7 of 8 people found the following review helpful:
1.0 out of 5 stars
Weird science, weird publishing, weird ethics, February 9, 1999
By A Customer
This review is from: In his image: The cloning of a man (Hardcover)
I read this book while doing research for a (yet unpublished) novel on cloning, and incorporated part of this peculiar bit of publishing history into my book. Rorvik purportedly was asked to make connections between an anonymous rich American and a nameless geneticist who would help the rich man to clone himself. The scientist/doctor would set up a clinic in an unnamed Southeast Asian country and use young girls who came as patients to the clinic as possible incubators. Rorvik's role was also, according to him, to make sure that this experiment was conducted ethically, under his eagle eye. Apparently using uneducated, uninformed, and unconsenting virgins did not present a moral or ethical problem to him or anyone else; the girls were poor, after all. Rorvik was (and apparently still is) a professional science writer, and Lippincott published this book as-is, seemingly without doing any fact checking.

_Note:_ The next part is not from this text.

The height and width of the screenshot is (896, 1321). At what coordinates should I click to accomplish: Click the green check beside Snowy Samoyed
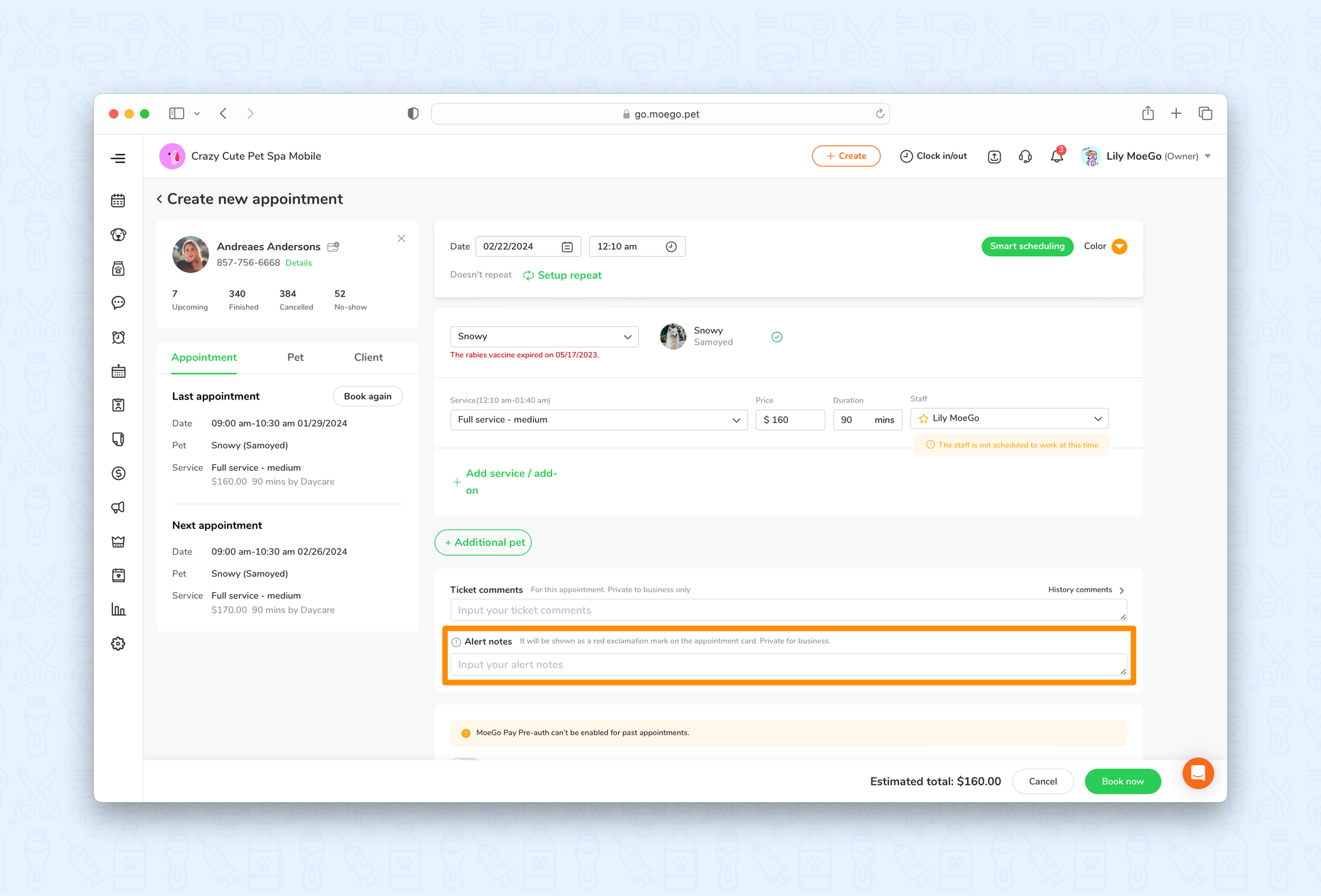777,337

It was pretty controversial when it came out, both because of the editorial laxness of this respected publishing house and because of the story's improbability - though generally not because of its ethical shakiness. The science journal reviews when the book came out denied that human cloning was possible (though they tended to hedge just a little bit, with good reason, as we now know). Whether factual or not, this book demonstrates, apparently unwittingly, just why human cloning is a bad idea. It's just another way that rich people can buy poor people.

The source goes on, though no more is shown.